─── Given records ───

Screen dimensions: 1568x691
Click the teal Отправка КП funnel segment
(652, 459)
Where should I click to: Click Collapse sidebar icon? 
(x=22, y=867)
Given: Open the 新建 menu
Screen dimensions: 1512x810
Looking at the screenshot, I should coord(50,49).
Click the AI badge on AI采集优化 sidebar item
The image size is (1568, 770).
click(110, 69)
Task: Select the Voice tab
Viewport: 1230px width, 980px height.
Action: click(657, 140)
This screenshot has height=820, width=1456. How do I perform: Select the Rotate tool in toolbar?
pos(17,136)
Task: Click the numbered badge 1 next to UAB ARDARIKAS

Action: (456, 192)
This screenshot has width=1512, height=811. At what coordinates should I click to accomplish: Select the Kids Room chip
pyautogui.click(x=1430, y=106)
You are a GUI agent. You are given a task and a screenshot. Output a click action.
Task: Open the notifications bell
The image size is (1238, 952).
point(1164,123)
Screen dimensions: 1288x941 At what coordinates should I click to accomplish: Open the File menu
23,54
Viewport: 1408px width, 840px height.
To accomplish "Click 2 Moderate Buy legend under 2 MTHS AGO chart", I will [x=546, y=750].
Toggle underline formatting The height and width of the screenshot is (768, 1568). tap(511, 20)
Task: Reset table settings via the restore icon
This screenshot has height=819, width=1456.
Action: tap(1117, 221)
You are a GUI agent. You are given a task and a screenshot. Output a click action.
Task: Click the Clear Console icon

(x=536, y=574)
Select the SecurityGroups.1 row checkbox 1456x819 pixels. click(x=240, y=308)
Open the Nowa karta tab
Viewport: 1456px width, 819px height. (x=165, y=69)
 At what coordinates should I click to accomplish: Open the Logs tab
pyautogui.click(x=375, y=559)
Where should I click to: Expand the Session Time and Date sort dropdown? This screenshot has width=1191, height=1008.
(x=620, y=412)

───

> [Description of the task]
Print every record above exactly as it stands.

> [Result of the exercise]
Screen dimensions: 1568x691
Click the teal Отправка КП funnel segment
(652, 459)
Where should I click to: Click Collapse sidebar icon? 
(x=22, y=867)
Given: Open the 新建 menu
Screen dimensions: 1512x810
Looking at the screenshot, I should coord(50,49).
Click the AI badge on AI采集优化 sidebar item
The image size is (1568, 770).
click(110, 69)
Task: Select the Voice tab
Viewport: 1230px width, 980px height.
Action: click(657, 140)
This screenshot has height=820, width=1456. How do I perform: Select the Rotate tool in toolbar?
pos(17,136)
Task: Click the numbered badge 1 next to UAB ARDARIKAS

Action: (456, 192)
This screenshot has width=1512, height=811. At what coordinates should I click to accomplish: Select the Kids Room chip
pyautogui.click(x=1430, y=106)
You are a GUI agent. You are given a task and a screenshot. Output a click action.
Task: Open the notifications bell
The image size is (1238, 952).
point(1164,123)
Screen dimensions: 1288x941 At what coordinates should I click to accomplish: Open the File menu
23,54
Viewport: 1408px width, 840px height.
To accomplish "Click 2 Moderate Buy legend under 2 MTHS AGO chart", I will [x=546, y=750].
Toggle underline formatting The height and width of the screenshot is (768, 1568). tap(511, 20)
Task: Reset table settings via the restore icon
This screenshot has height=819, width=1456.
Action: tap(1117, 221)
You are a GUI agent. You are given a task and a screenshot. Output a click action.
Task: Click the Clear Console icon

(x=536, y=574)
Select the SecurityGroups.1 row checkbox 1456x819 pixels. click(x=240, y=308)
Open the Nowa karta tab
Viewport: 1456px width, 819px height. (x=165, y=69)
 At what coordinates should I click to accomplish: Open the Logs tab
pyautogui.click(x=375, y=559)
Where should I click to: Expand the Session Time and Date sort dropdown? This screenshot has width=1191, height=1008.
(x=620, y=412)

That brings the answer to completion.